==== Data records ====

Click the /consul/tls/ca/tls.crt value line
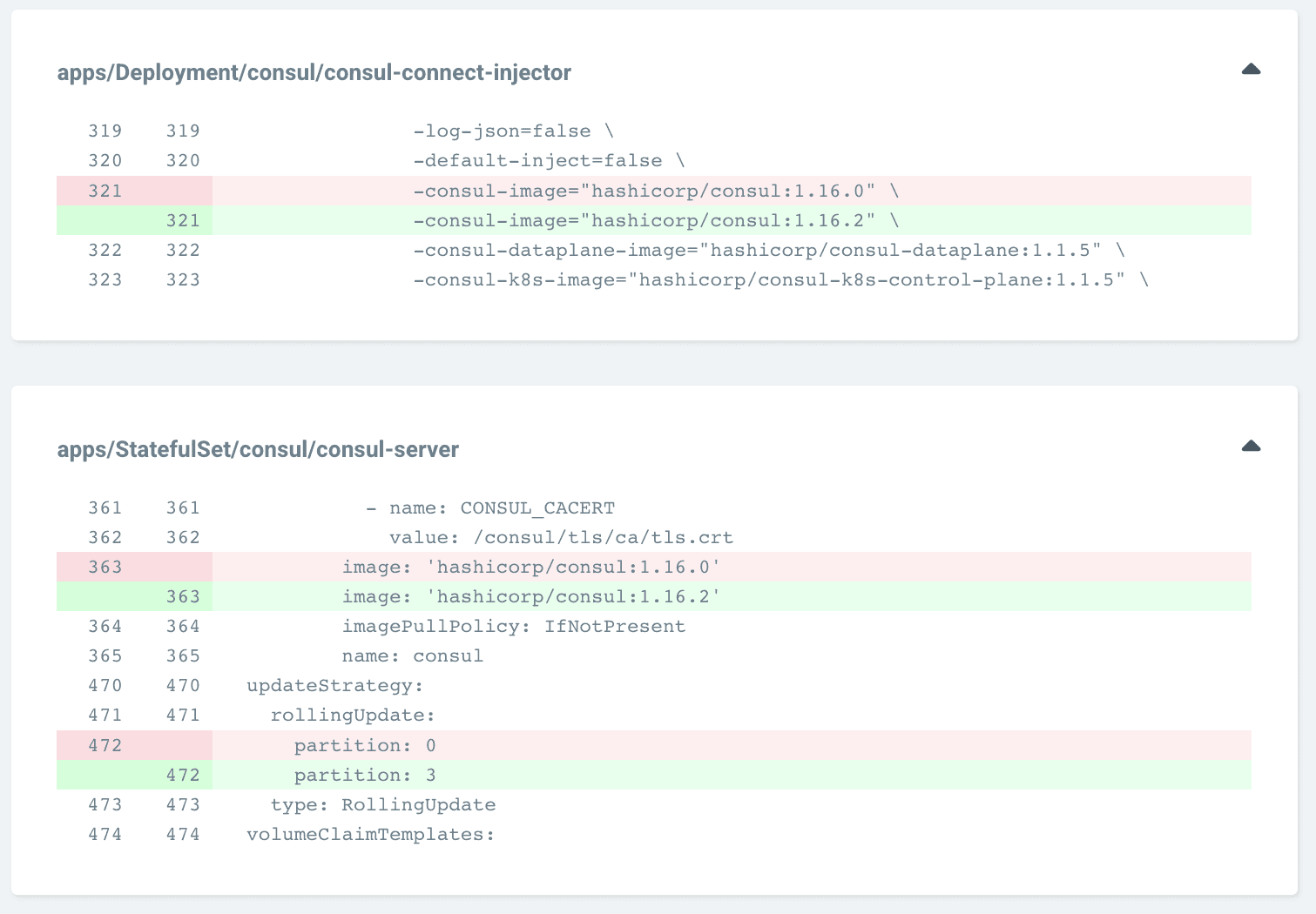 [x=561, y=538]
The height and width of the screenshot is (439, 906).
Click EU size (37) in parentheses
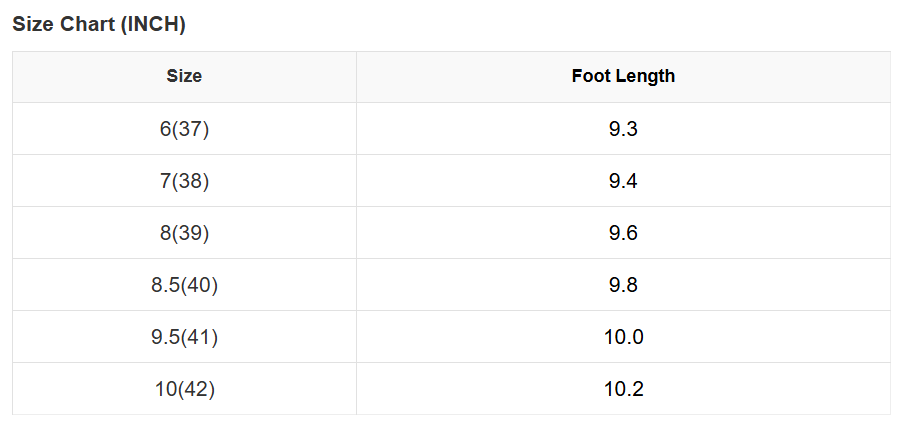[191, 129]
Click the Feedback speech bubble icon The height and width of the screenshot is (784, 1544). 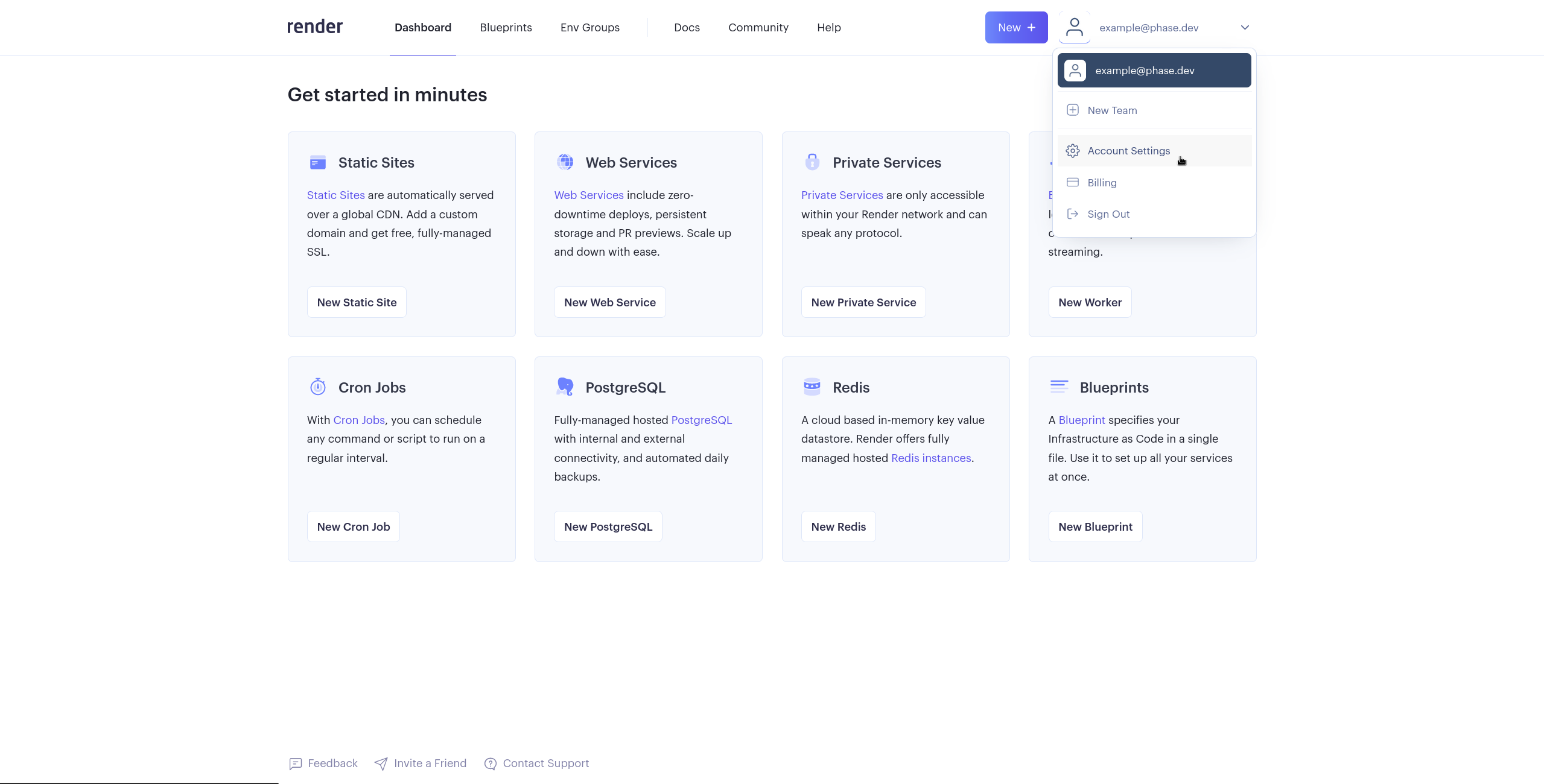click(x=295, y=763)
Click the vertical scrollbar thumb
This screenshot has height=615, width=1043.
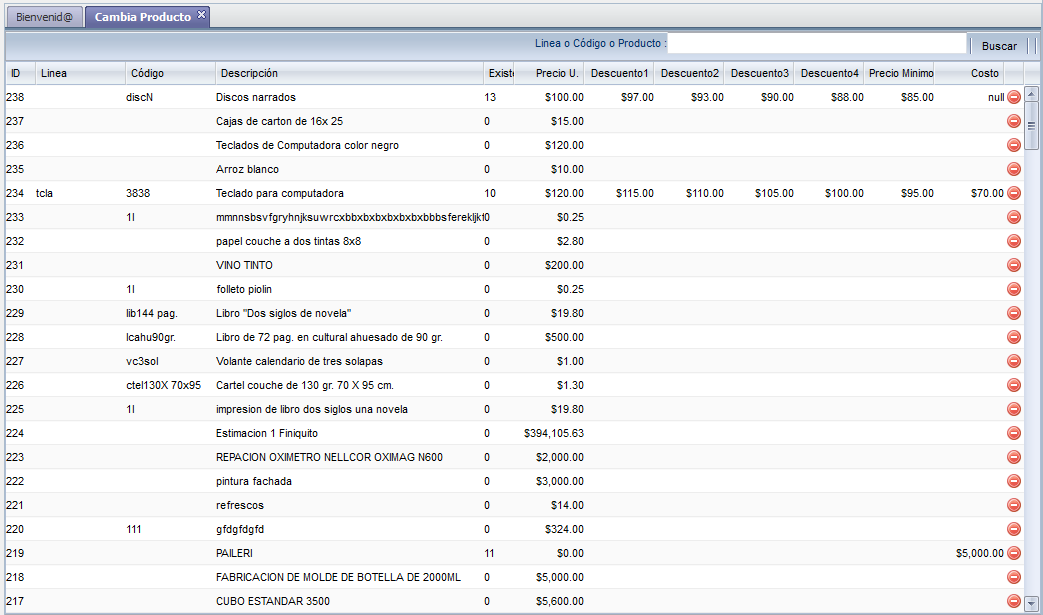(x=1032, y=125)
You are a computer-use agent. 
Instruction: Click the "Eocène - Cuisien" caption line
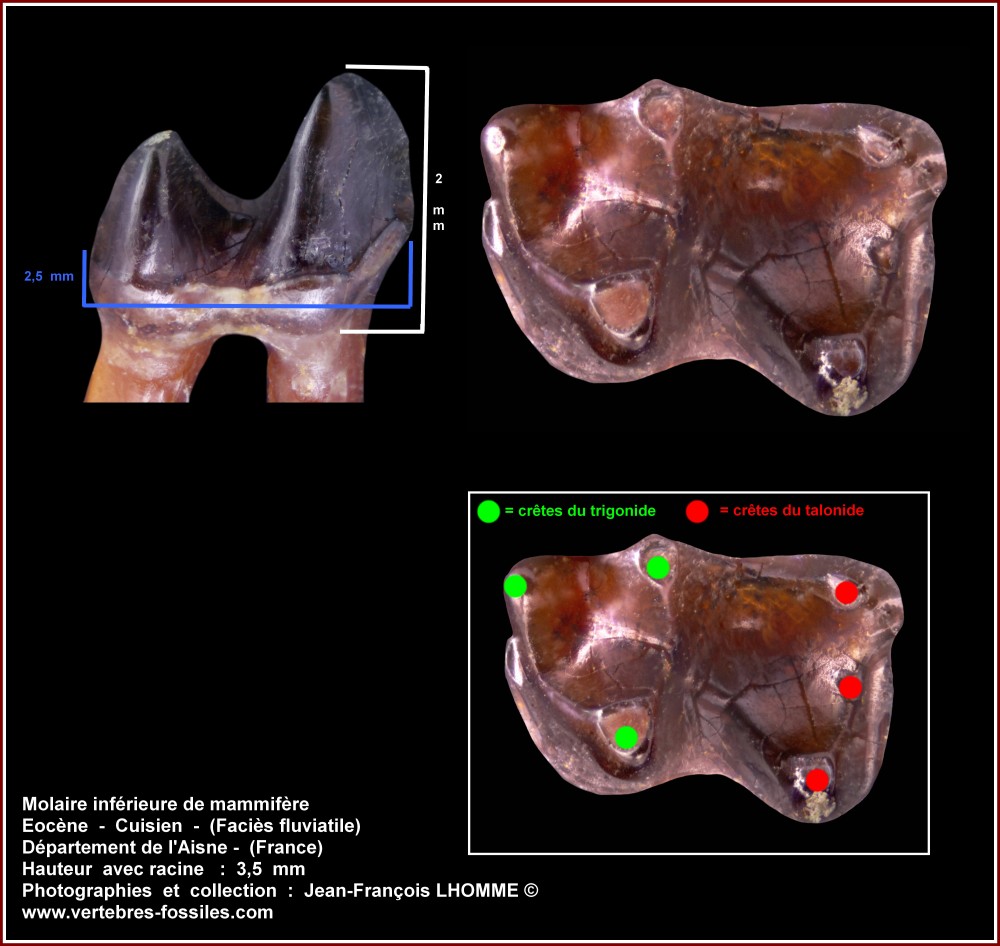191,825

====

Rewrite the stretch from the line containing "Click the vertical scrollbar thumb" through the end of the entries as a numbered list, leaving out any blank lines and the pictures.

1. Click the vertical scrollbar thumb
2. This screenshot has height=615, width=1043.
3. (x=1032, y=125)
4. You are a computer-use agent. 
5. Instruction: Click the "Eocène - Cuisien" caption line
6. 191,825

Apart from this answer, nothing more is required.